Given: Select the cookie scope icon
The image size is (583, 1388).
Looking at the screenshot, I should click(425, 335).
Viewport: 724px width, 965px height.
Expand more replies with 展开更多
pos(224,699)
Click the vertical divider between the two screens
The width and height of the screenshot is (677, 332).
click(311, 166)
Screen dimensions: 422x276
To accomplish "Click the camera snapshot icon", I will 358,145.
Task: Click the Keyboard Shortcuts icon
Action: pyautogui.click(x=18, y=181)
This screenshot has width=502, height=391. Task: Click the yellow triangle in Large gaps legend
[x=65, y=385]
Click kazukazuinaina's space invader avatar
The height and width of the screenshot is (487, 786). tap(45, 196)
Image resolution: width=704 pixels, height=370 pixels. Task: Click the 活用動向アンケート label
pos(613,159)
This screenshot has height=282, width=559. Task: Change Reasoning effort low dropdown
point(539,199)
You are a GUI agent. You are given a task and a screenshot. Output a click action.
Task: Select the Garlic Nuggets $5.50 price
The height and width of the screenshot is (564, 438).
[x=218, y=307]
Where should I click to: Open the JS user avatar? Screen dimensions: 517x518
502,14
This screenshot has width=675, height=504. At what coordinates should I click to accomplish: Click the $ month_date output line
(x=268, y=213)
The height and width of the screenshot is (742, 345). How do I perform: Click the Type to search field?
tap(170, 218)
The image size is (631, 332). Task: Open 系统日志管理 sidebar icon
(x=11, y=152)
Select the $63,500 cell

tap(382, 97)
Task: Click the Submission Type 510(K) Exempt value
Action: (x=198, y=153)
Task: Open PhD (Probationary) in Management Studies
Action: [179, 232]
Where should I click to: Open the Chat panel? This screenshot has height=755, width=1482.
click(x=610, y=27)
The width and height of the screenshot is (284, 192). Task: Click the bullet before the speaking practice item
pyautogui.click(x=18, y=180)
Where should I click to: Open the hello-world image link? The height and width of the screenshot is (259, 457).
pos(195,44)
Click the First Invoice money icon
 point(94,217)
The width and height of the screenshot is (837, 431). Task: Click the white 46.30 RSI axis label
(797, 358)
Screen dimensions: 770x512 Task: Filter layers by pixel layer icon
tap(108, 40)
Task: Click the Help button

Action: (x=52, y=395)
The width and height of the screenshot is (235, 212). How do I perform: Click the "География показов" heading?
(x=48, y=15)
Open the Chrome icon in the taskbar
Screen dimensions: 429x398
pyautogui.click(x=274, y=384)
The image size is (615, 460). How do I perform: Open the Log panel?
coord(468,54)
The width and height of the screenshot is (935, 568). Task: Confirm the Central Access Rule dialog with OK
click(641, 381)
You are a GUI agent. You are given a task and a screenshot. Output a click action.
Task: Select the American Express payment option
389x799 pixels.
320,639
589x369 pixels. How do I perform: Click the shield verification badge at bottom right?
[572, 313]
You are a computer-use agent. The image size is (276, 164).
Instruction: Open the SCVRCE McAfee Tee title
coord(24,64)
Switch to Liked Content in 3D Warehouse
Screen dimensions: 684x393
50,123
--------------------------------
■ **INSTRUCTIONS TO FOLLOW**:
Would you mind giving all the records again exactly?

■ **THE ANSWER**:
Given: Select the cookie scope icon
The image size is (583, 1388).
Looking at the screenshot, I should click(425, 335).
Viewport: 724px width, 965px height.
Expand more replies with 展开更多
pos(224,699)
Click the vertical divider between the two screens
The width and height of the screenshot is (677, 332).
click(311, 166)
Screen dimensions: 422x276
To accomplish "Click the camera snapshot icon", I will 358,145.
Task: Click the Keyboard Shortcuts icon
Action: pyautogui.click(x=18, y=181)
This screenshot has width=502, height=391. Task: Click the yellow triangle in Large gaps legend
[x=65, y=385]
Click kazukazuinaina's space invader avatar
The height and width of the screenshot is (487, 786). tap(45, 196)
Image resolution: width=704 pixels, height=370 pixels. Task: Click the 活用動向アンケート label
pos(613,159)
This screenshot has height=282, width=559. Task: Change Reasoning effort low dropdown
point(539,199)
You are a GUI agent. You are given a task and a screenshot. Output a click action.
Task: Select the Garlic Nuggets $5.50 price
The height and width of the screenshot is (564, 438).
[x=218, y=307]
Where should I click to: Open the JS user avatar? Screen dimensions: 517x518
502,14
This screenshot has width=675, height=504. At what coordinates should I click to accomplish: Click the $ month_date output line
(x=268, y=213)
The height and width of the screenshot is (742, 345). How do I perform: Click the Type to search field?
tap(170, 218)
The image size is (631, 332). Task: Open 系统日志管理 sidebar icon
(x=11, y=152)
Select the $63,500 cell

tap(382, 97)
Task: Click the Submission Type 510(K) Exempt value
Action: (x=198, y=153)
Task: Open PhD (Probationary) in Management Studies
Action: [179, 232]
Where should I click to: Open the Chat panel? This screenshot has height=755, width=1482.
click(x=610, y=27)
The width and height of the screenshot is (284, 192). Task: Click the bullet before the speaking practice item
pyautogui.click(x=18, y=180)
Where should I click to: Open the hello-world image link? The height and width of the screenshot is (259, 457).
pos(195,44)
Click the First Invoice money icon
 point(94,217)
The width and height of the screenshot is (837, 431). Task: Click the white 46.30 RSI axis label
(797, 358)
Screen dimensions: 770x512 Task: Filter layers by pixel layer icon
tap(108, 40)
Task: Click the Help button

Action: (x=52, y=395)
The width and height of the screenshot is (235, 212). How do I perform: Click the "География показов" heading?
(x=48, y=15)
Open the Chrome icon in the taskbar
Screen dimensions: 429x398
pyautogui.click(x=274, y=384)
The image size is (615, 460). How do I perform: Open the Log panel?
coord(468,54)
The width and height of the screenshot is (935, 568). Task: Confirm the Central Access Rule dialog with OK
click(641, 381)
You are a GUI agent. You are given a task and a screenshot. Output a click action.
Task: Select the American Express payment option
389x799 pixels.
320,639
589x369 pixels. How do I perform: Click the shield verification badge at bottom right?
[572, 313]
You are a computer-use agent. The image size is (276, 164).
Instruction: Open the SCVRCE McAfee Tee title
coord(24,64)
Switch to Liked Content in 3D Warehouse
Screen dimensions: 684x393
50,123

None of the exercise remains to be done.